Table of Contents
Parsing 🔗
Let's start with a simple case class MyData.
The class needs to derive the JsonRW typeclass.
import ba.sake.tupson.{given, *}
case class MyData(
bln: Boolean,
int: Int,
s: String
) derives JsonRW
Then, you can call parseJson[T] function on a String to parse it to the desired type:
val res = """{ "bln":true, "int":5, "s":"dsds" }""".parseJson[MyData]
// MyData(true,5,dsds)
General errors 🔗
If parsing fails you will get a TupsonException:
"""{ "bln":true """.parseJson[MyData]
// TupsonException: incomplete JSON
Specific errors 🔗
Tupson will give you the most specific error(s) as possible:
"""{ "bln":123 }""" .parseJson[MyData]
// Key '$.bln' with value '123' should be Boolean but it is Number; Key '$.int' is missing; Key '$.s' is missing
Collecting errors 🔗
You can catch ParsingException to collect the errors.
This exception contains errors: Seq[ParseError], list of errors that happened while parsing.
Every ParseError object contains a JSONPath path to the field which has errors in it.

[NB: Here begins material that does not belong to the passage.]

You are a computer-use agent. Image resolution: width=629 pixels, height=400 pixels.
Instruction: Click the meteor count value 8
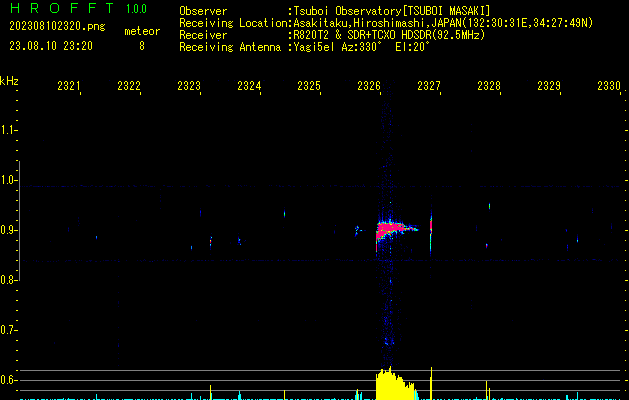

You saw some of it in the error stacktrace above.
try {
"""{ "bln":123 } """ .parseJson[MyData]
} catch {
case pe: ParsingException =>
val errors = pe.errors.mkString("\\n")
println(s"errors:\\n${errors}")
}
// errors:
// ParseError($.bln,should be Boolean but it is Number,Some(123))
// ParseError($.int,is missing,None)
// ParseError($.s,is missing,None)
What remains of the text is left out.